By DAN MCCUE
SANTA ANA, Calif. (CN) (Dec. 19, 2011)– The City of Tustin sued Keybank and other lenders to a developer who was hired redevelop a former U.S. Marine base, borrowed $70 million against the project, then failed to complete the work and defaulted on the loans.
The city had ambitious plans for property, which would “create a significant enhancement to the city and to Orange County,” according to the Superior Court complaint.
So massive was the envisioned project that the city says it would take more than two decades for it to be fully built out.
The city contracted with a group called Tustin Legacy Community Partners, to whom it conveyed a significant portion of the project site.
“The sole consideration for this phase of the conveyance was the developer’s promise to perform specific, identified infrastructure development work under specific budgets,” according to the complaint.
But “Only months later, the city was … asked if it would allow the developer to finance a portion of its development costs via a loan from the instant lender defendants, with the real property to secure the purported development loan.”
The city says that in presenting the loan to the city, the defendants – Keybank, U.S. Bank, and First American Title Insurance – “failed to disclose what they knew or should have known, given their enmeshed lending relationship with the developer/borrower entities: that, after obtaining the land for free, and securing a $70 million loan with that land to provide itself with funds, the developer would not perform, and the city would be left with an unconstructed project. In Solyndra-like fashion, that is what occurred.
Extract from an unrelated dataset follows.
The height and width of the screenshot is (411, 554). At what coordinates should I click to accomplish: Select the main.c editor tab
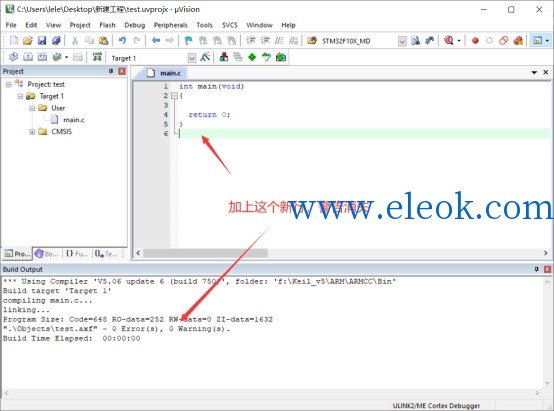(166, 73)
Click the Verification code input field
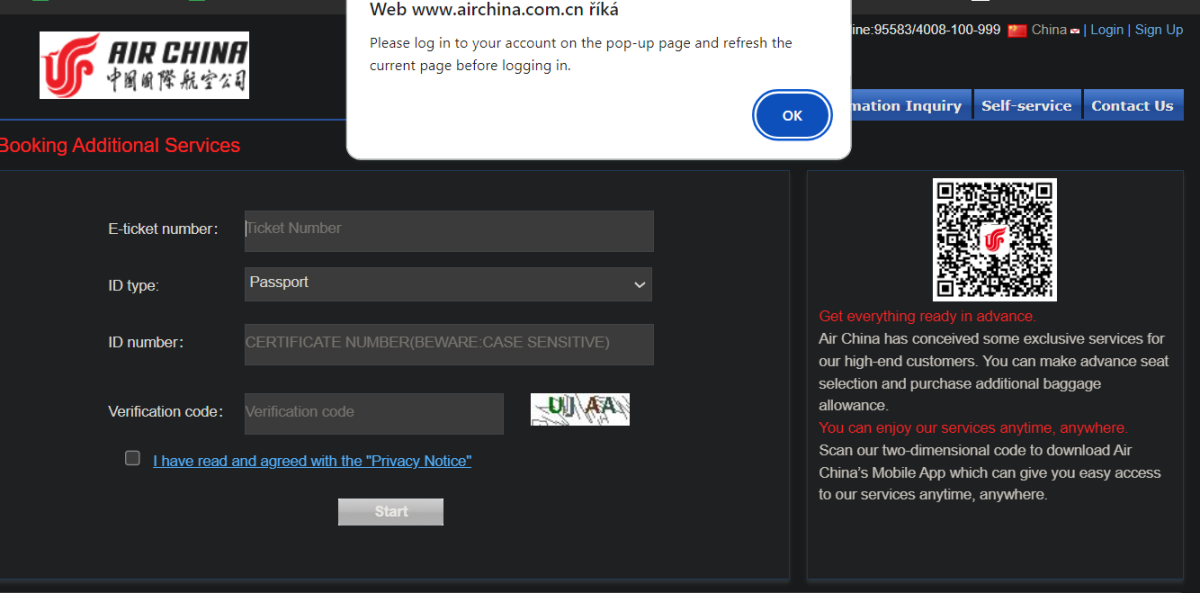The image size is (1200, 593). pos(374,413)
“The lenders’ loan package had contained numerous provisions to reassure the city that the lender would act as a reputable construction lender for a long-term construction project. These included requirements for lender inspections and vetting of costs before advancing funds, restrictions of the funds to development costs, restriction of funds based on availability formulae, the promise that the property and the loan would not cross-collateralize or secure other obligations, and others. Despite these and other provisions on which the city relied, the lenders then apparently ignored the provisions and made over $50 million in advances under the loan, although the project was in its infancy and the amounts released to the developer bore no relation to any development completed. Had the lenders actually done due diligence, and properly administered the loan as represented, such draws would not have been allowed: the lenders would have seen that less than three plans were ever deemed complete by the city, of the over 100 plans which were required for Phase I of the development, and that the developer had only just begun grading.
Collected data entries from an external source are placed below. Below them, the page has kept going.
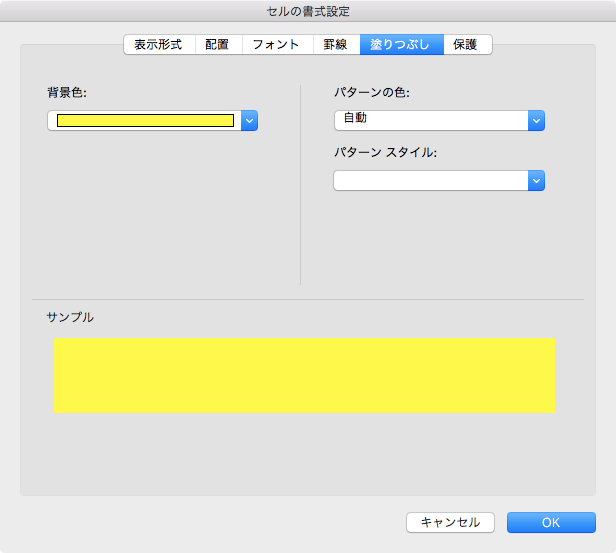The height and width of the screenshot is (553, 616).
Task: Click the 塗りつぶし tab
Action: (401, 45)
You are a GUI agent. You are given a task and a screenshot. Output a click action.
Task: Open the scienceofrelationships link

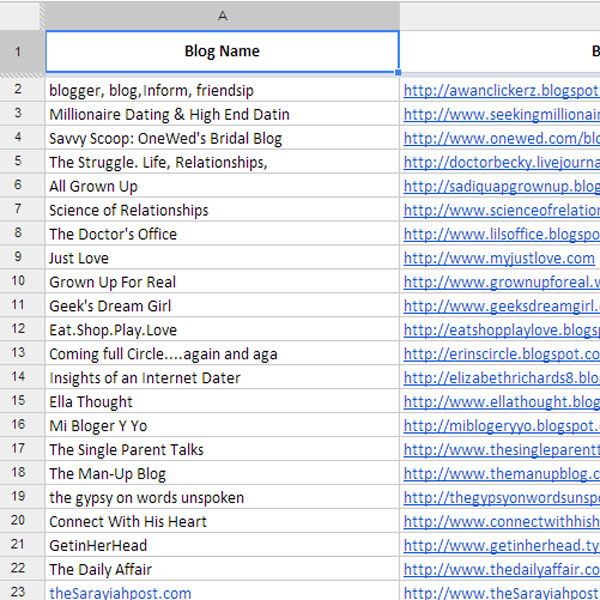click(x=500, y=210)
“The city ultimately negotiated a termination of the development agreements, and the developer reconveyed the property to the city. However, the city’s property is saddled with record encumbrances related to the lenders’ deeds of trust, which secured the sham construction loan. The city therefore seeks to quiet title to the property, and to obtain damages and other relief for the lenders’ fraud, breaches of contract, and other improper conduct,” according to the 30-page complaint.
Tustin alleges fraudulent nondisclosure, intentional misrepresentation, negligent misrepresentation, concealment, aiding and abetting fraud, breach of contract, and breach of implied covenant of good faith and fair dealing.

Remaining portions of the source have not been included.